Alabama is a reliably red state and the election of Sen. Doug Jones (D-AL) was attributed mostly to his Republican opponent having a scandal involving underage minors. It's for that reason that many believe Jones won't survive reelection in November.

Writing for the conservative site The Bulwark, Matthew Stokes said that he's not so sure that Jones is going down.

"While Jones won’t be facing a tiny-gun-toting clown like Roy Moore, each of his potential opponents has a myriad of flaws. [Jeff] Sessions is weighed down by all his Trump-related baggage, while [Tommy] Tuberville is a political newcomer who has never held political office—nor, it seems, a coherent political thought," Stokes wrote.

The race between Sessions and Tuberville has turned into a state-based version of the debate between President Donald Trump and Sessions that has played out on Twitter and in the media.

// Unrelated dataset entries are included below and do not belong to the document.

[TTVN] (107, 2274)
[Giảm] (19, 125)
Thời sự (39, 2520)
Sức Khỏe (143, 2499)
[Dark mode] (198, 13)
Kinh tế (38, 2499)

"Tuberville attacked Sessions for abandoning Donald Trump in his great hour of need, a message that seems to have resonated with pro-Trump diehards. No matter how much Sessions may have helped both Trump’s candidacy and his early months in office, his failure to protect the president from Mueller has proven to be an unpardonable sin," said Stokes.

"Meanwhile, Tuberville has left himself open to a Trumpist attack from Sessions in the area of trade; the former coach is far more sympathetic to free trade—and, consequently, relations with China—than either Sessions or the president he is so eager to serve," he continued.

He closed by explaining that this is the way that parties collapse.

"When they lack the institutional strength to protect their own purpose and reputation—their own ideas—there is the corresponding risk that despite all reasonable arguments to the contrary, voters will abandon them. Every election that Republicans spend arguing over loyalty to Donald Trump is an election with the potential for voters to flee to a party that does not make such demands," he wrote. "It happened once before in Alabama. There is no reason to think it cannot happen again."